> [Activity]: As the output, give exactly the lines that run from the one with "Where should I click to: Click" through the end of the records below, and omit pictures.

[Items listed in a dataset]

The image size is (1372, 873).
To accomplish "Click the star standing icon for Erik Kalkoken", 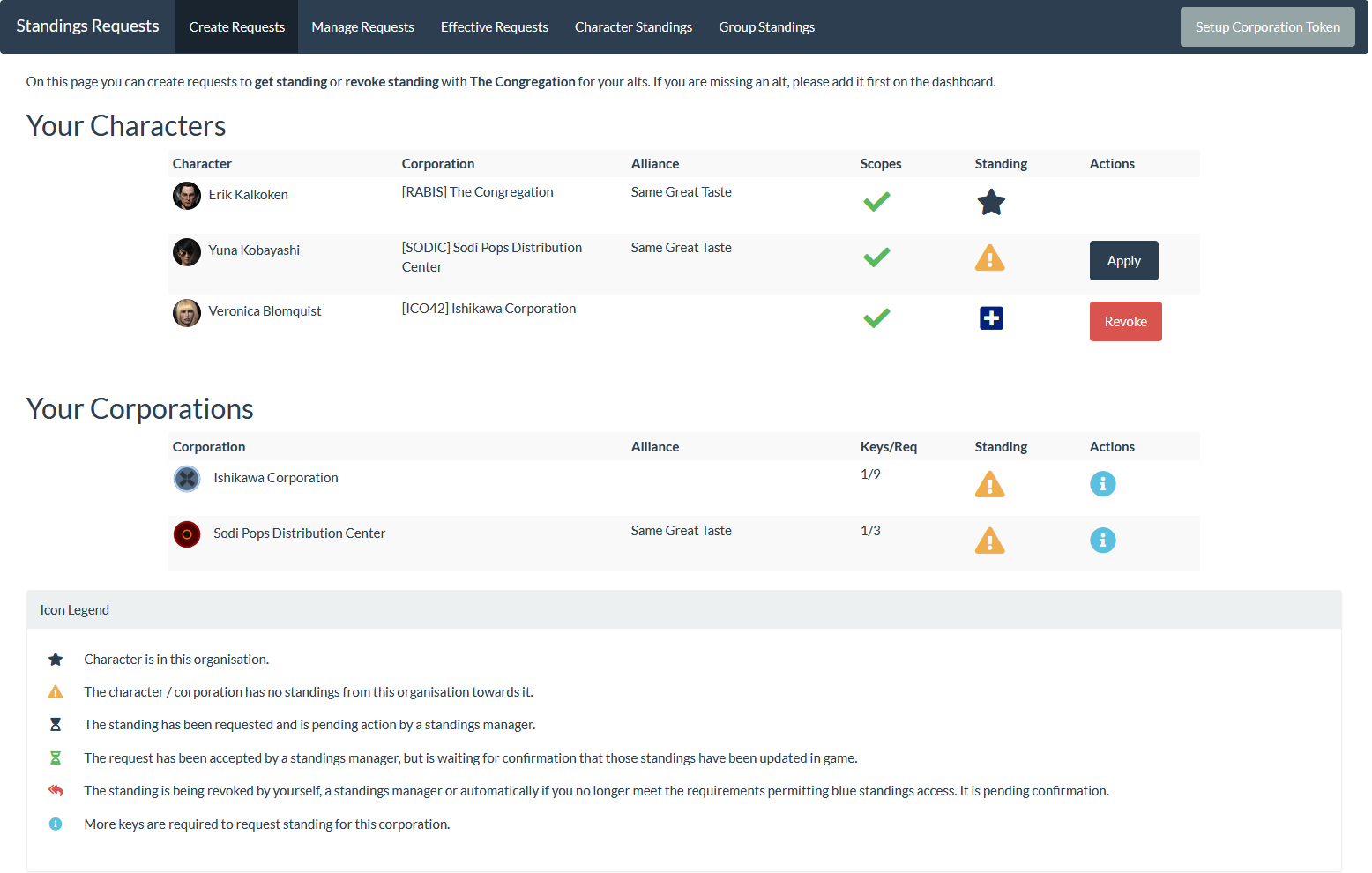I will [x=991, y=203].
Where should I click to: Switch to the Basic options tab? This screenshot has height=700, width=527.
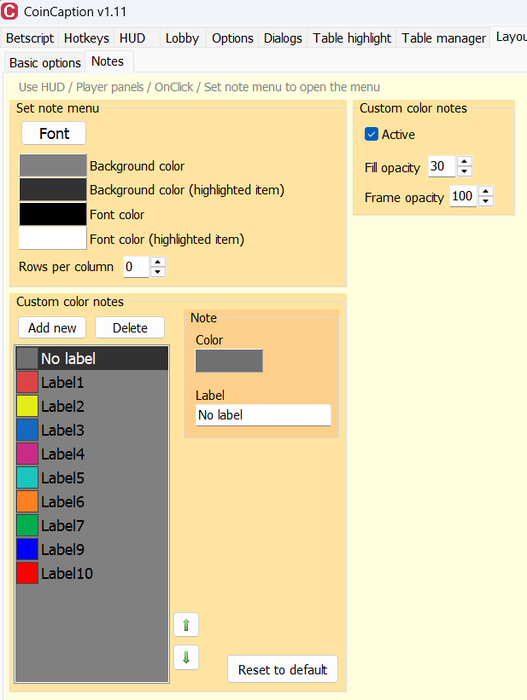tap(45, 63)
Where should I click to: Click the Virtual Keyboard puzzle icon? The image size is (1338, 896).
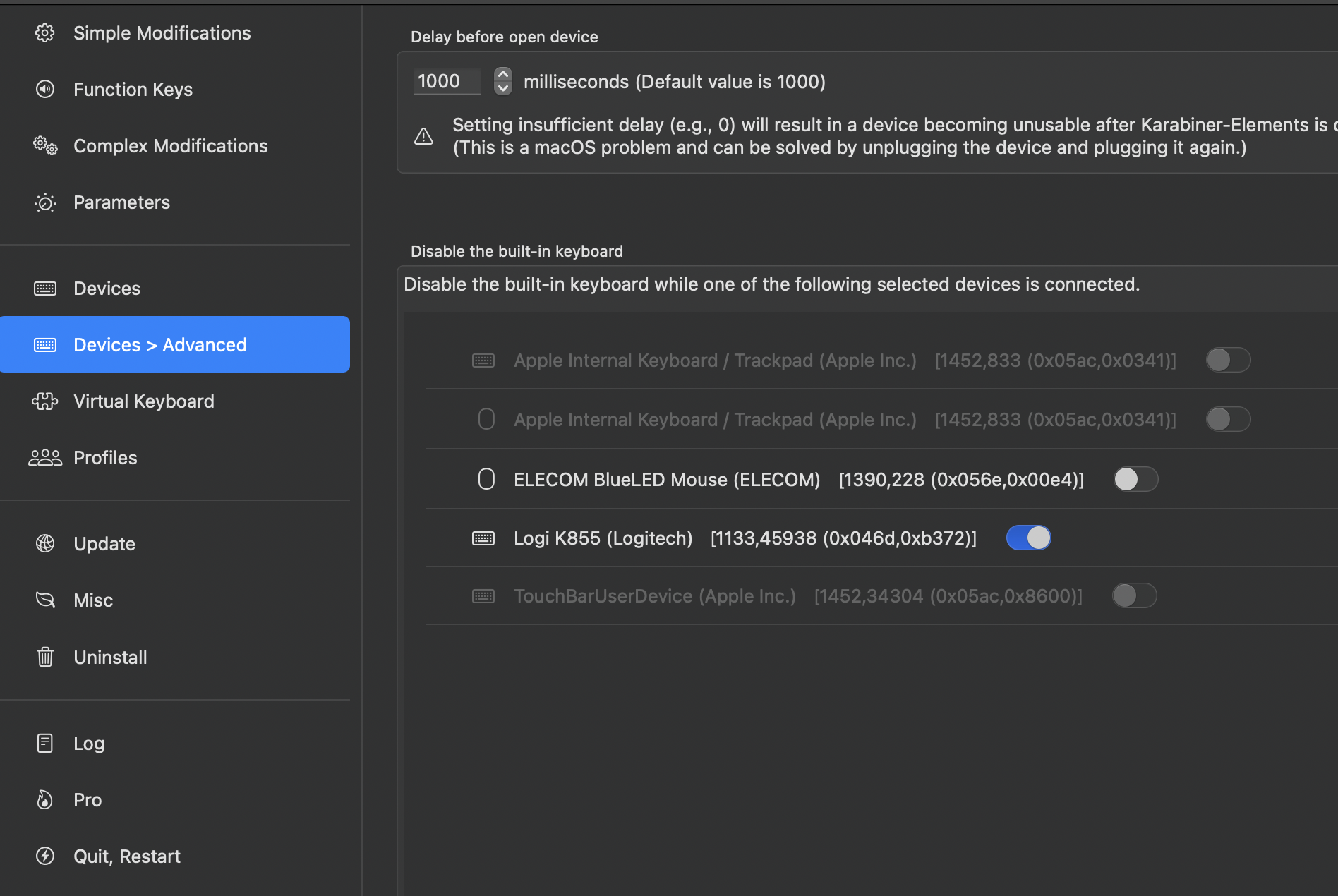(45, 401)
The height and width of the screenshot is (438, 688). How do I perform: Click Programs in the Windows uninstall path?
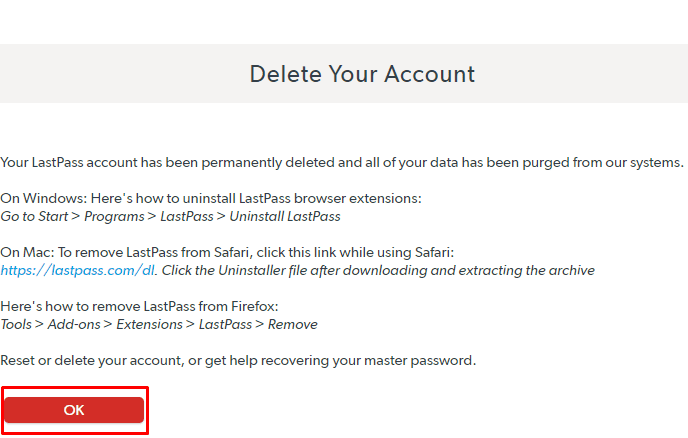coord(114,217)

> [Solution to this exercise]:
Where should I click to: Click the Virtual Keyboard puzzle icon? The image size is (1338, 896).
(45, 401)
The height and width of the screenshot is (438, 688). How do I perform: Click Programs in the Windows uninstall path?
coord(114,217)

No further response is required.